[Element lookup records]
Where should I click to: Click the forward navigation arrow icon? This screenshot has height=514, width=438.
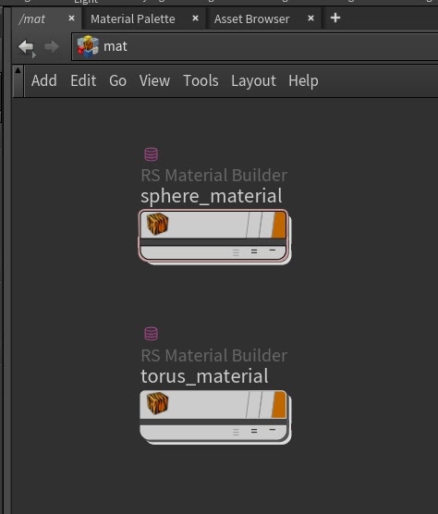point(52,47)
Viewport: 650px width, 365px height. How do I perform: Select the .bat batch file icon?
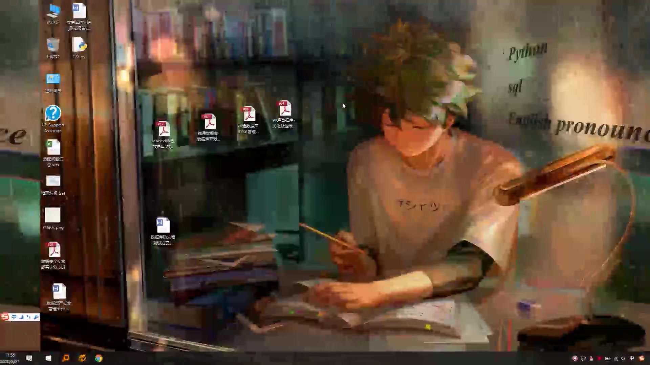click(x=53, y=182)
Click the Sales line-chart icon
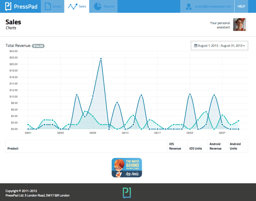Viewport: 256px width, 201px height. click(72, 6)
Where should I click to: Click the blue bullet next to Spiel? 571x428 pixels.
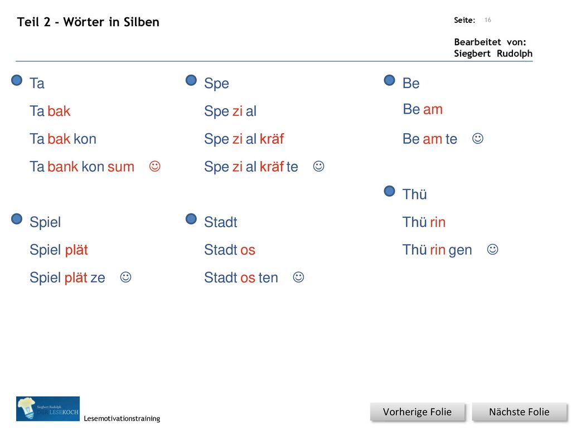tap(17, 218)
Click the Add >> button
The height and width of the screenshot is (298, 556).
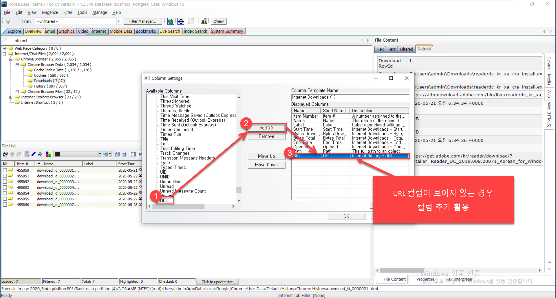pos(266,128)
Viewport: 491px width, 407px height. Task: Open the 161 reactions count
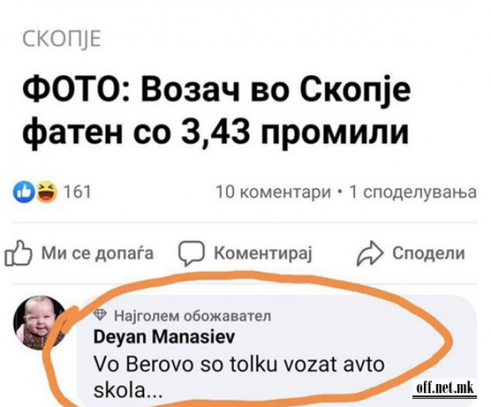point(77,192)
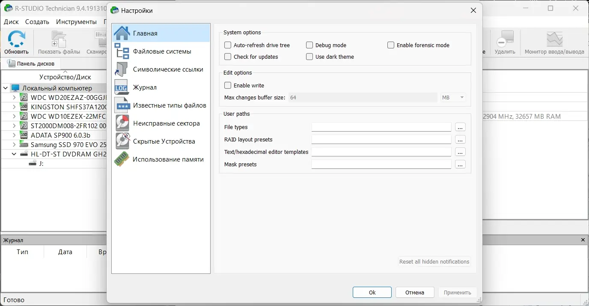Open the Файловые системы settings icon
Screen dimensions: 589x306
click(x=122, y=51)
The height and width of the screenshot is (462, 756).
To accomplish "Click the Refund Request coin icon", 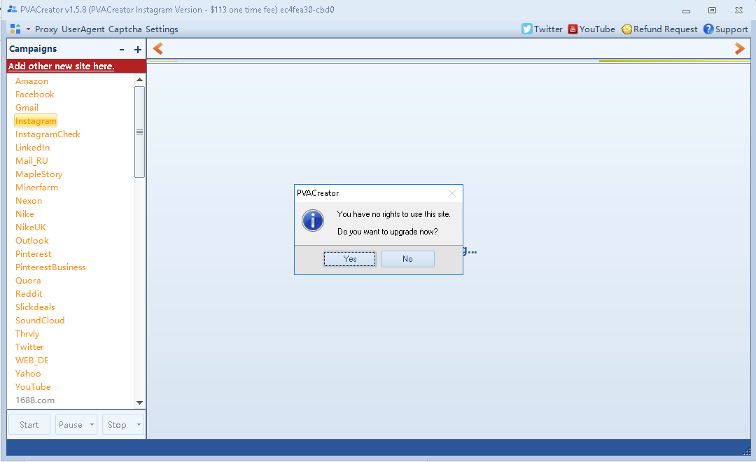I will 627,29.
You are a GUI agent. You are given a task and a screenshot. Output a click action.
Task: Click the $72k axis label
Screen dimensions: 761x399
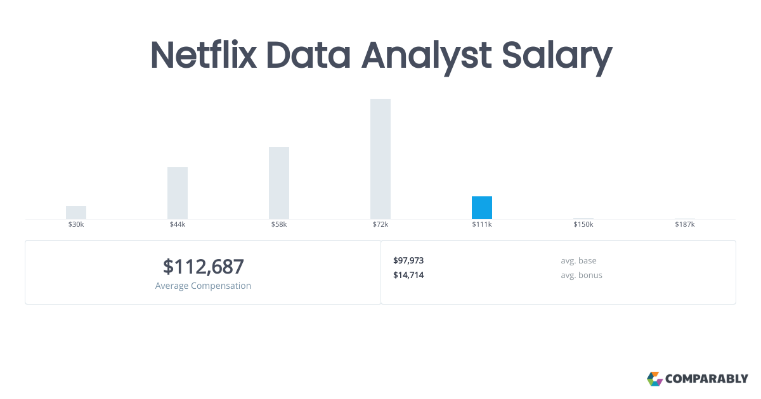(x=381, y=225)
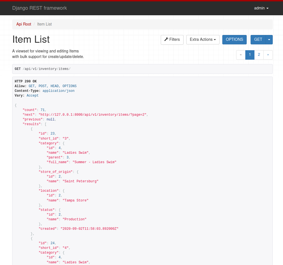
Task: Expand the Extra Actions dropdown
Action: [203, 39]
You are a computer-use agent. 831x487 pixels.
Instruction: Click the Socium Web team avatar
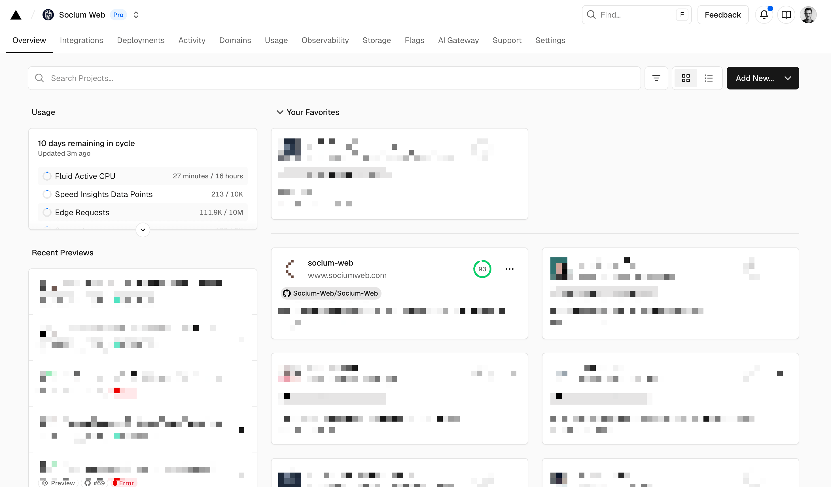pos(48,14)
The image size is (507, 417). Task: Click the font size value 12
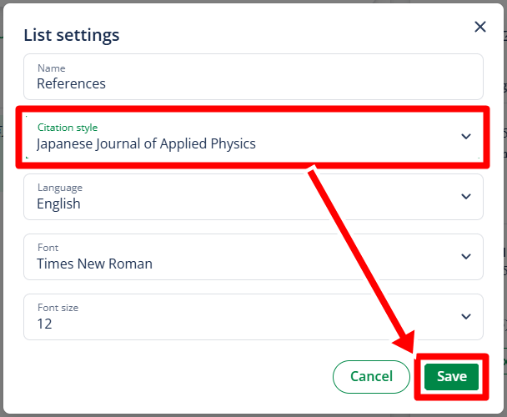[44, 324]
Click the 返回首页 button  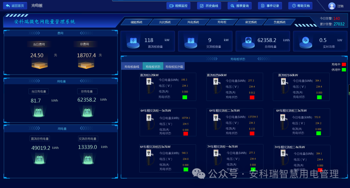coord(15,6)
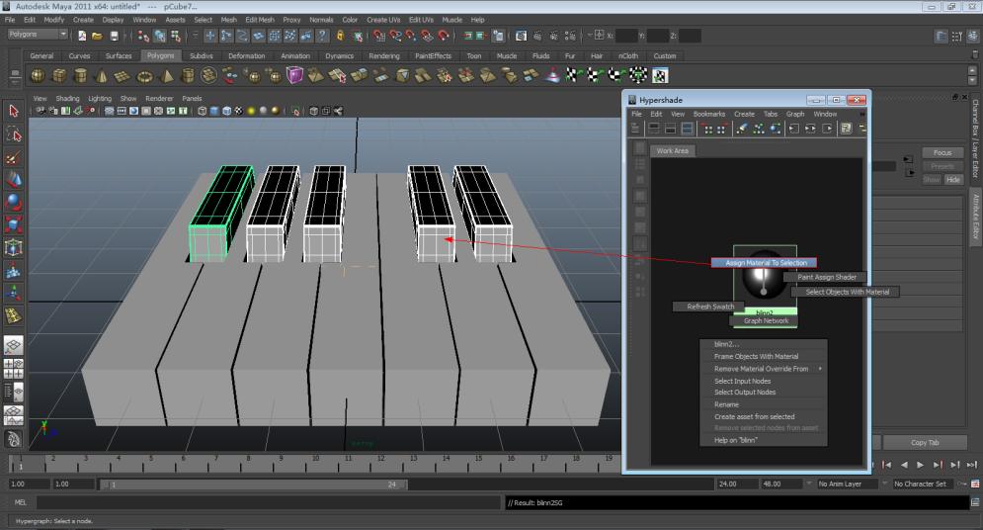Screen dimensions: 983x530
Task: Toggle lock selection icon in status line
Action: pyautogui.click(x=340, y=36)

◆ What the task requires: Quote the lines above, starting at the line that contains "Click the Sales line-chart icon" and ending at the line that contains "click(x=122, y=51)". Leave the pictures out of your answer.

◆ Response to the task:
Click the Sales line-chart icon
Viewport: 256px width, 201px height. click(72, 6)
Where should I click to: Click the blue bullet next to Spiel? 571x428 pixels.
tap(17, 218)
Click the Add >> button
The height and width of the screenshot is (298, 556).
pos(266,128)
Viewport: 491px width, 407px height. Task: Open the 161 reactions count
point(77,192)
Open the Файловые системы settings icon
Screen dimensions: 589x306
click(x=122, y=51)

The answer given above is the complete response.